I recently caught up with my father across town, and asked him about his own experiences with banned books beginning with the audacious publication of “I am the Darker Brother.” (The title comes from a Langston Hughes line)

AA: One of my first experiences was after the publication of “I am the darker brother”: an Anthology of Negro poetry (Macmillan 1968 ) when a regional sales manager from the southwest said to the publisher in a  New York City meeting they’re not going to buy our expensive textbooks if we ask them to buy “I am the darker Brother” which included a poem by Richard Wright having to do with Lynchings. That’s when I learned that it’s always about money and always about power and literature follows a poor third.  But it’s also insane and there’s so little logic of experience to pass along to the next generation.

Then there was the time my picture book “The Cabbages are Chasing the Rabbits” was on Newsweek’s ten most banned books of the year list, alongside John Steinbeck and Piri Thomas.
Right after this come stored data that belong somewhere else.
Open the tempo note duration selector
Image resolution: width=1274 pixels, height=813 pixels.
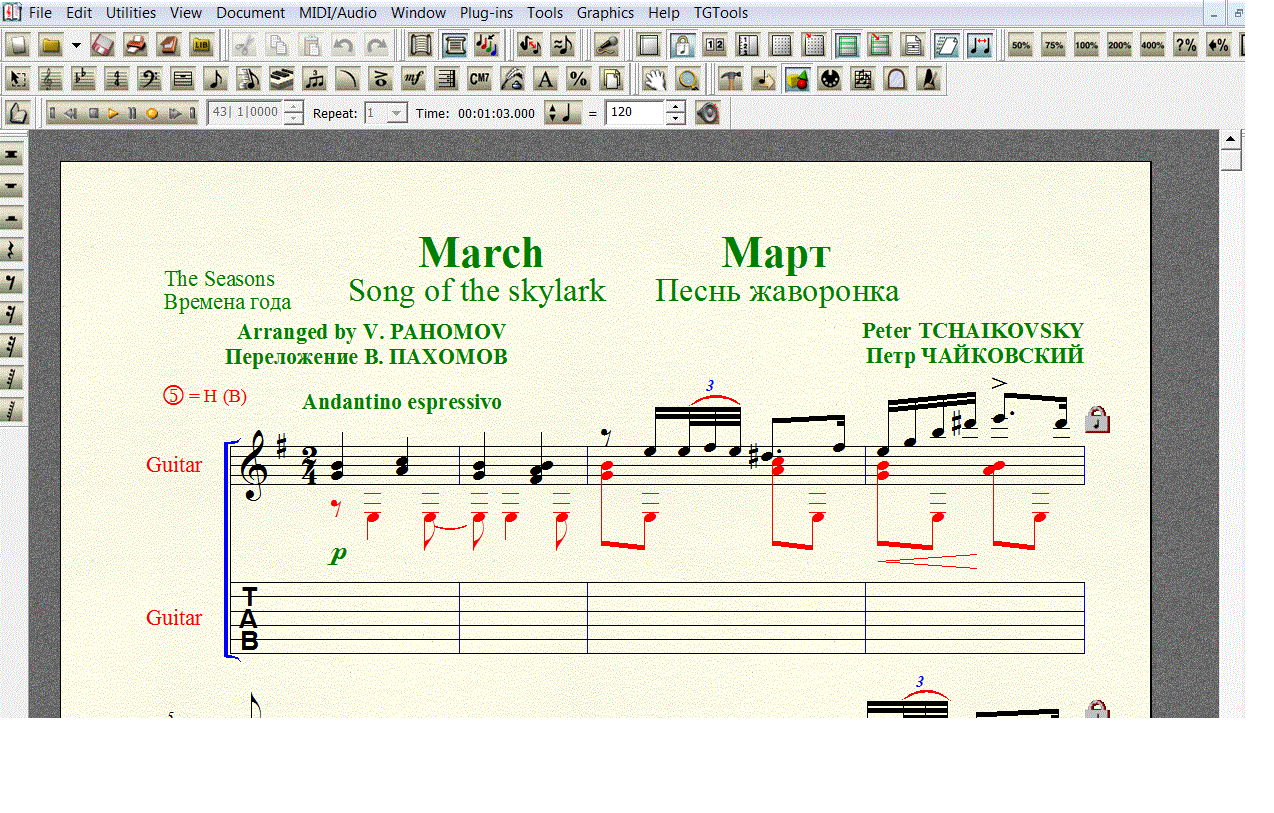click(x=563, y=113)
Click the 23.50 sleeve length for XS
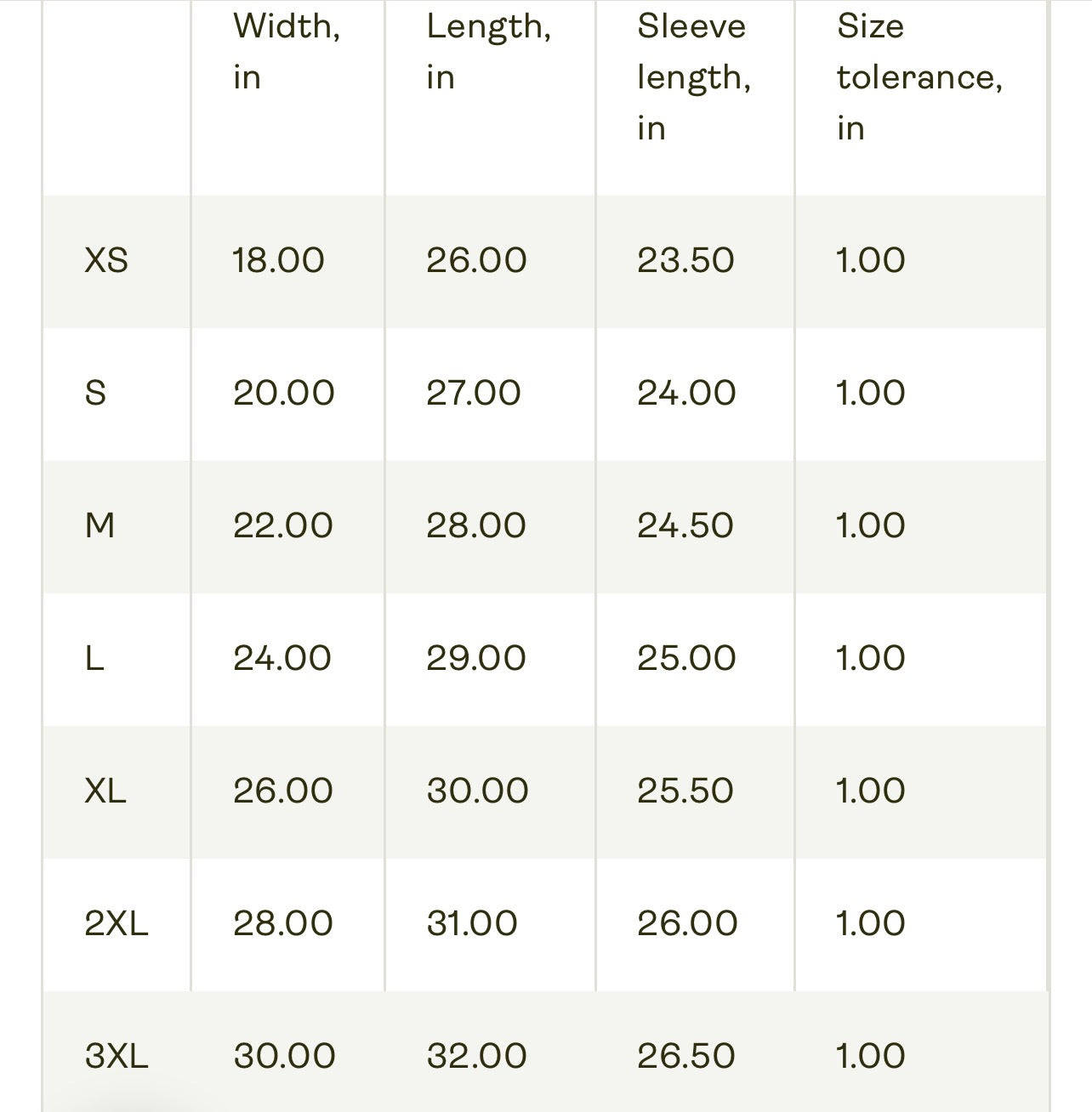The image size is (1092, 1112). point(685,260)
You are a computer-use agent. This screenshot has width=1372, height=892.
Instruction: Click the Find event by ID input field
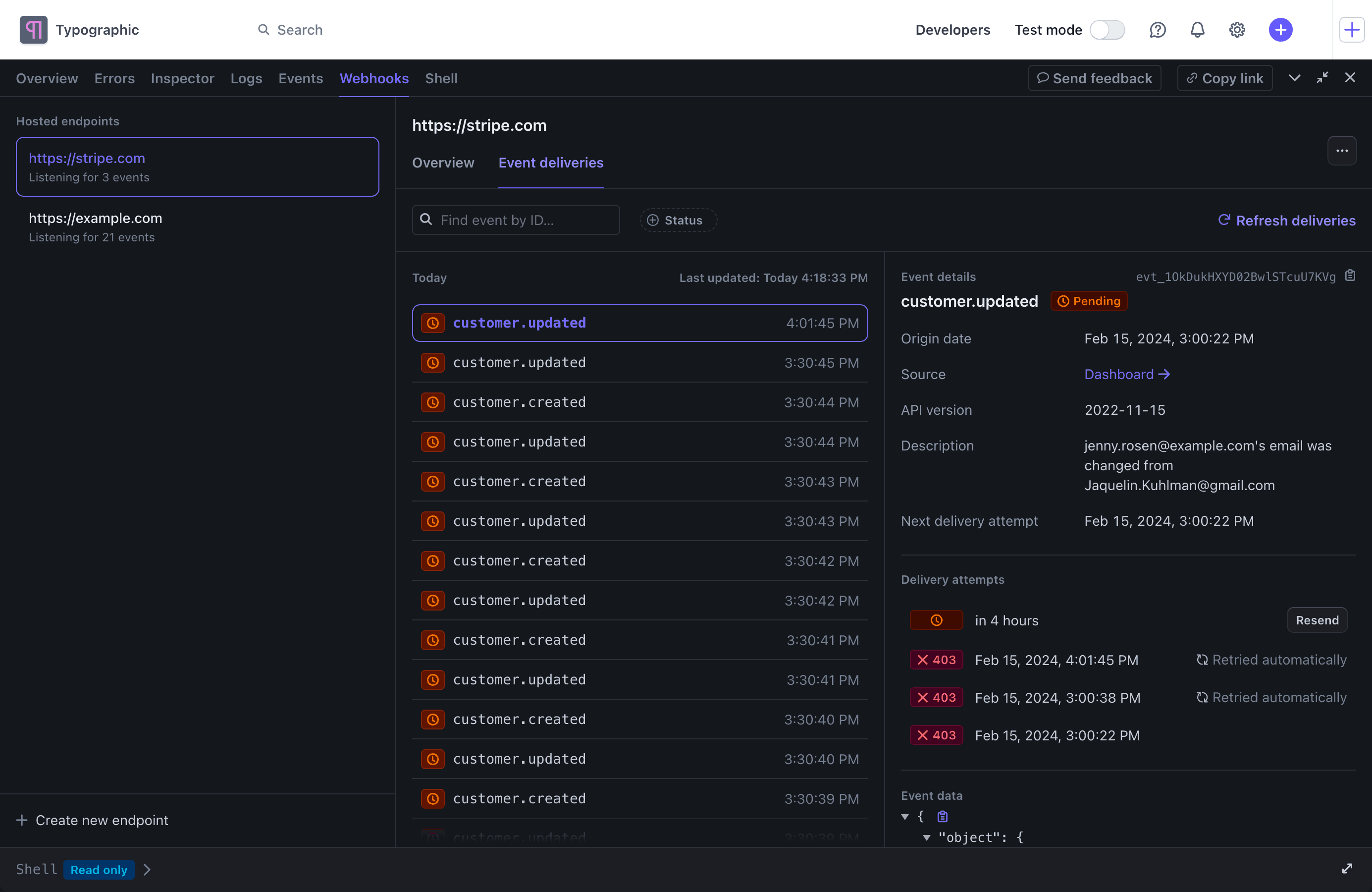coord(516,220)
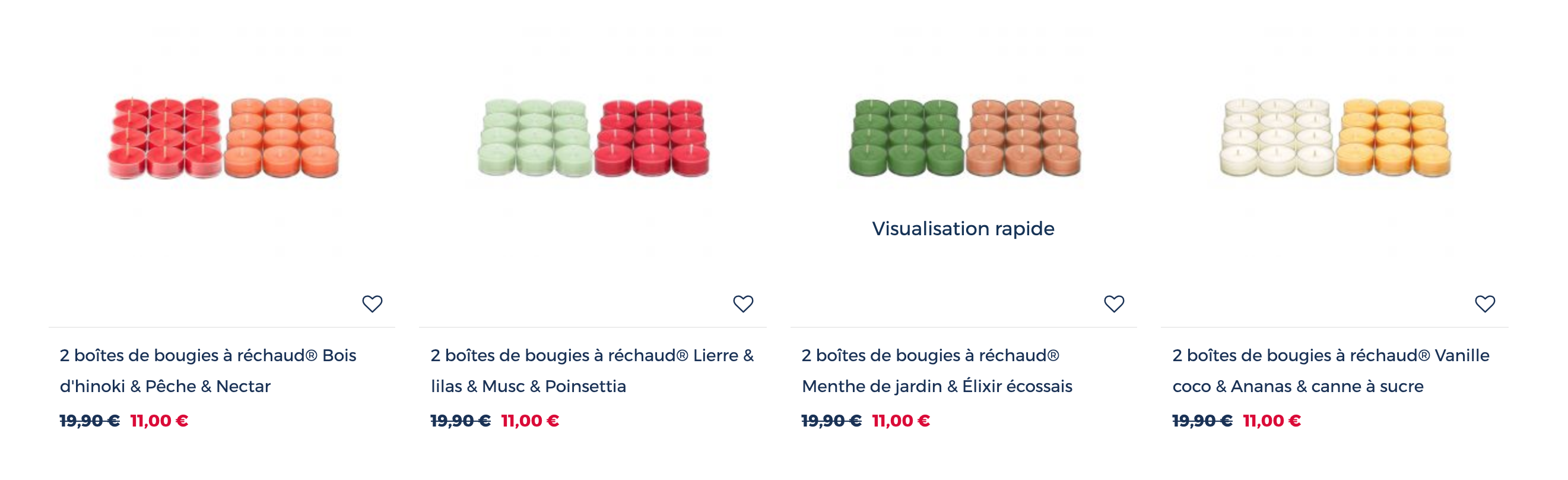Click the struck 19,90 € price under Menthe de jardin
Viewport: 1568px width, 480px height.
pos(831,421)
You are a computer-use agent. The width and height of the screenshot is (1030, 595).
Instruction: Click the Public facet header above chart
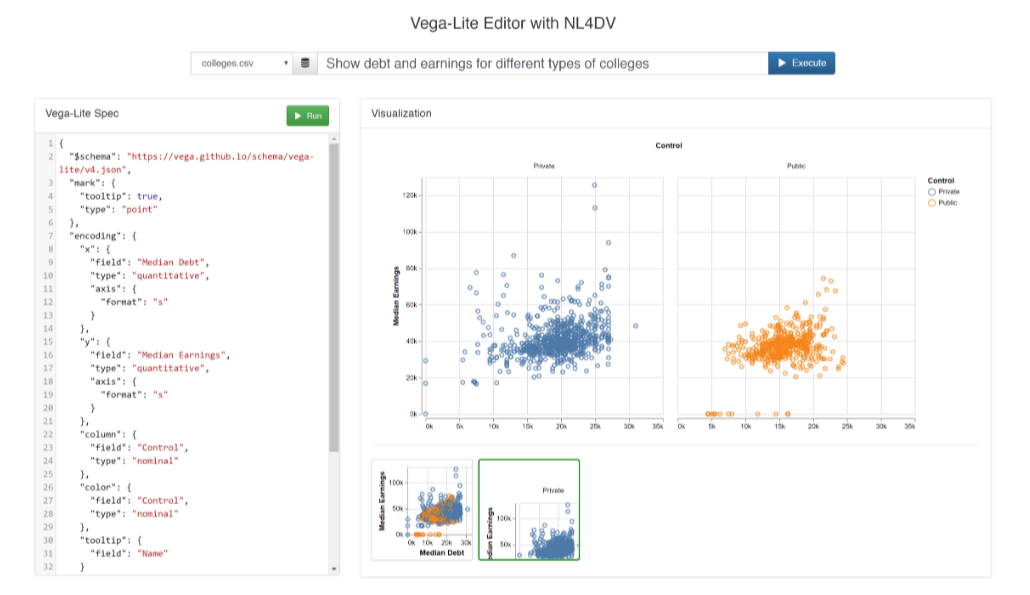click(x=796, y=166)
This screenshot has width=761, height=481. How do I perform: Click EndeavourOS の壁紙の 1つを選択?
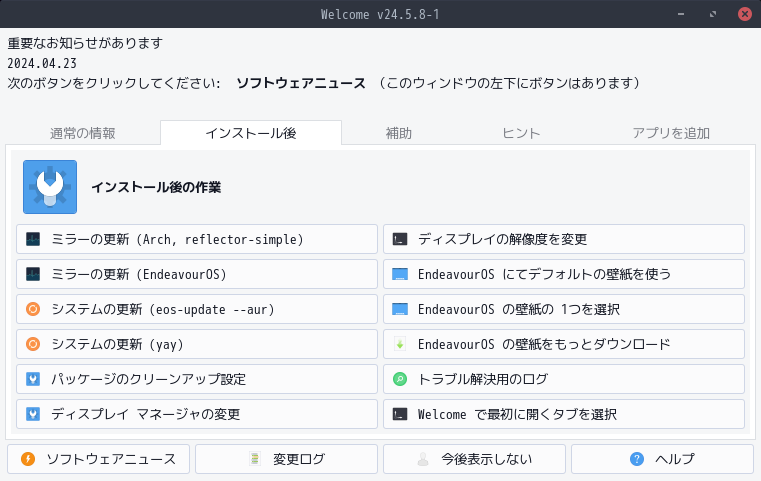pyautogui.click(x=564, y=309)
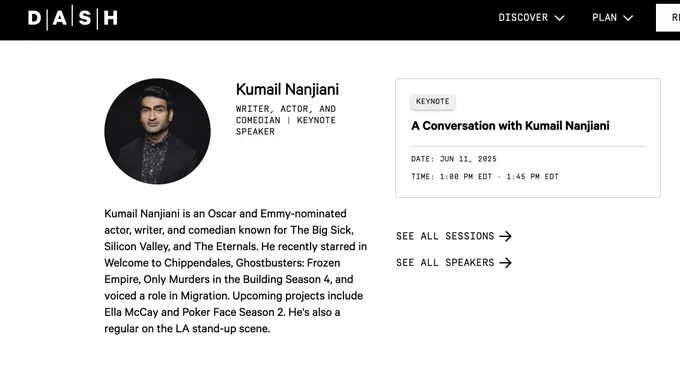The image size is (680, 374).
Task: Open 'A Conversation with Kumail Nanjiani' session
Action: click(510, 126)
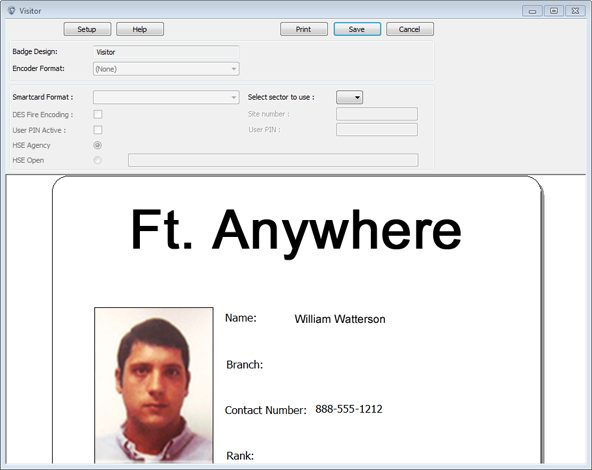Minimize the Visitor window
Image resolution: width=592 pixels, height=470 pixels.
point(532,11)
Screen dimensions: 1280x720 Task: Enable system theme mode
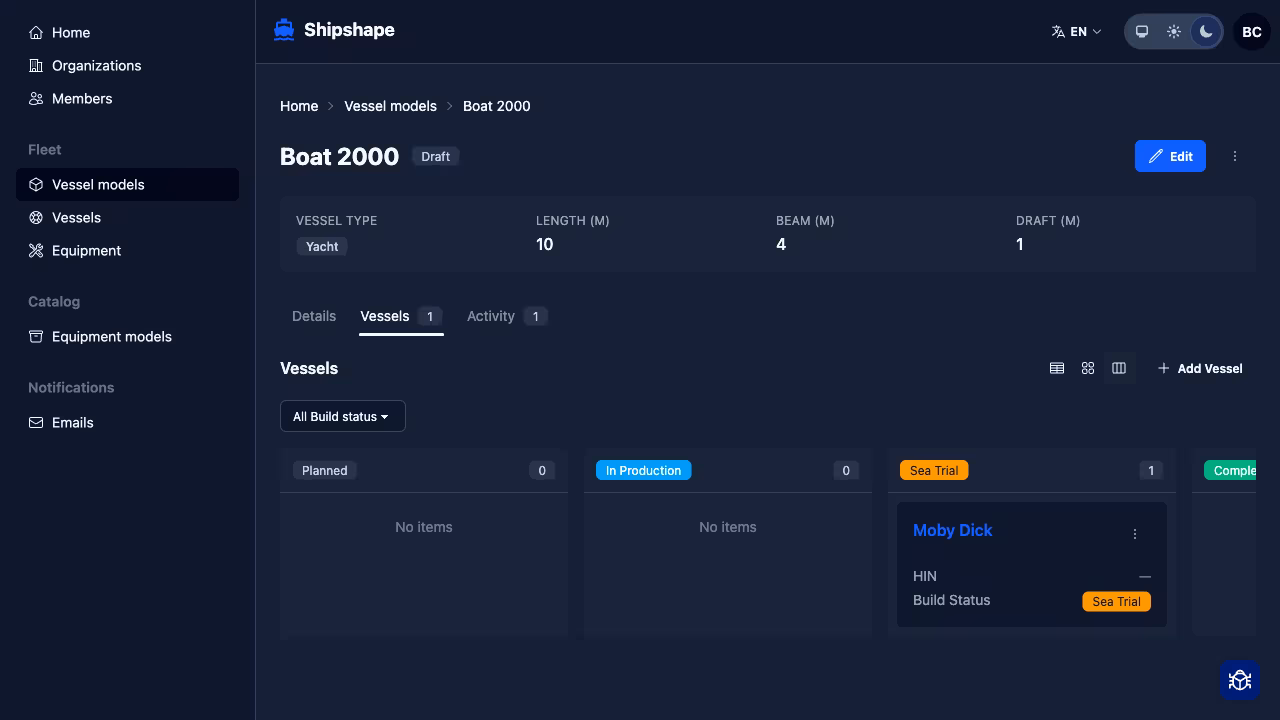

The reason for the banning was my injudicious use of the phrase “hateful hunters,” which ruffled a few feathers before they were scalded off the carcass.

Or the school board in a town in Florida which defended keeping “The poetry of black America” on the book shelves even though some parents felt it contained incendiary material.  The librarian and English teacher called me up and asked for a dossier of documentation defending the validity of the book which I happily sent them and the book remained on the shelf.

That’s why when you email me at arnoldadoff@hotmail.com I end each email with “The struggle continues.”  Book by book, place by place, year by year.

“The Dogs are Chasing/The Hunters/They/ Have Wagged Their   Wagging  Tails Together/And Are/Barking/Their Loudest/Barks/Smelling/For The Smell Of/Gun Powder/In the Forest/ In Search/Of Hateful/Hunters/Hiding/Behind/Trees . . .” (From  “The Cabbages are Chasing the Rabbits” C. 1985, 2010 Arnold Adoff)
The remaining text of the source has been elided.